Shareholders in the Istanbul-based group approved a break-up on Sunday that will leave it with a food delivery business in Turkey, controlled by existing investor Mubadala, and a separate standalone business comprising its other assets.
Founded in 2015, Getir was a pioneer among a group of start-ups that raised billions of dollars during the Covid-19 pandemic to deliver groceries and other essentials to customers within minutes. However, rising interest rates in the subsequent years and falling technology stock prices damped investor appetite to fund their heavy losses.
Getir was valued at nearly $12bn in 2022, but a slowdown in venture capital markets forced it to slash its operations, and it was valued at less than a quarter of that sum when it raised $500mn last year.
Most of the company’s rapid grocery rivals have already been sold or shut down as consumer demand shifted after lockdowns eased. Meanwhile online food delivery groups in Europe and the US have racked up more than $20bn in combined operating losses since they went public, and remain locked in a battle for market share.
Getir’s Turkish delivery business will be led by its longtime manager Batuhan Gultakan. The company’s founder Nazim Salur will continue to have a role in the entity as a minority investor and board member, according to a statement on Monday.

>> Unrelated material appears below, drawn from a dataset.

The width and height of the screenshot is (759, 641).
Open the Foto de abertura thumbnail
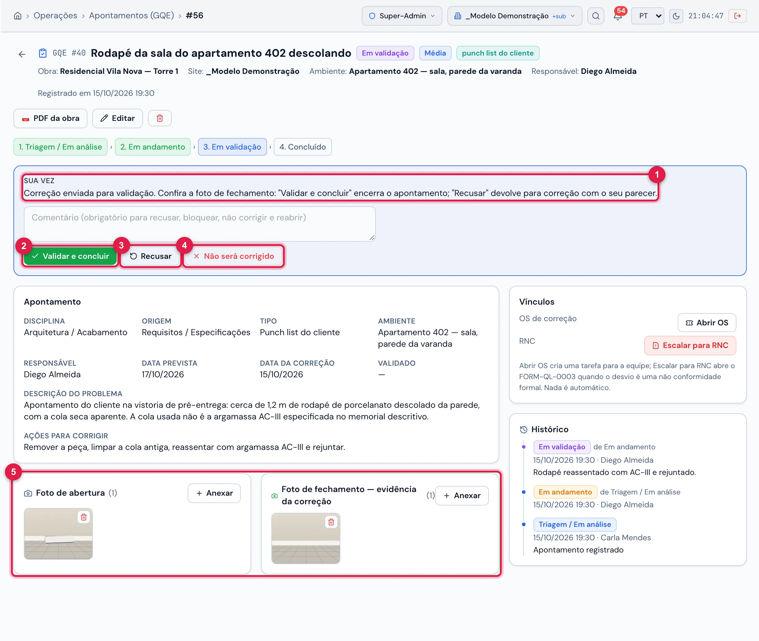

Salur and Getir’s co-founders will hold the controlling stake in the second standalone group comprising businesses outside of the Turkish grocery operations, including in ecommerce, taxi hailing and the FreshDirect grocery service in New York.

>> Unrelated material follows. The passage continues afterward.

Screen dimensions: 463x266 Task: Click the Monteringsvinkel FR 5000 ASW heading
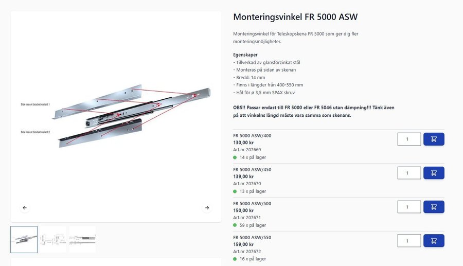[295, 17]
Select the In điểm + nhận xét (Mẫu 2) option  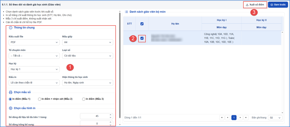(x=55, y=99)
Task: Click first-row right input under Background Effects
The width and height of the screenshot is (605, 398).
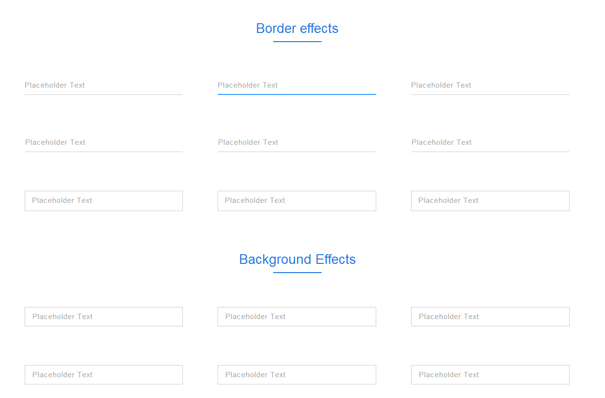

Getir previously had operations in the US and Europe including in the UK, Germany and the Netherlands. It scaled back those efforts this year to focus its delivery operations on its core Turkish market.

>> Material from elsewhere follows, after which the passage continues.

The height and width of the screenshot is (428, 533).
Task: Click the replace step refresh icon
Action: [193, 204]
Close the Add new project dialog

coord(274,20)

Getir has also in the past received significant backing from venture capital group G Squared and prominent investor Michael Moritz, who was previously at the Silicon Valley investor Sequoia Capital for almost 40 years.
“This capital injection reflects our strong confidence in the promising future of the company’s core business in Turkey,” Hani Barhoush, a Getir board member and chief executive of Mubadala’s diversified investments platform, said in a statement.
Mubadala has separately been embroiled in a bitter board fight over the future of the once high-flying European insurance start-up Wefox, the Financial Times has previously reported.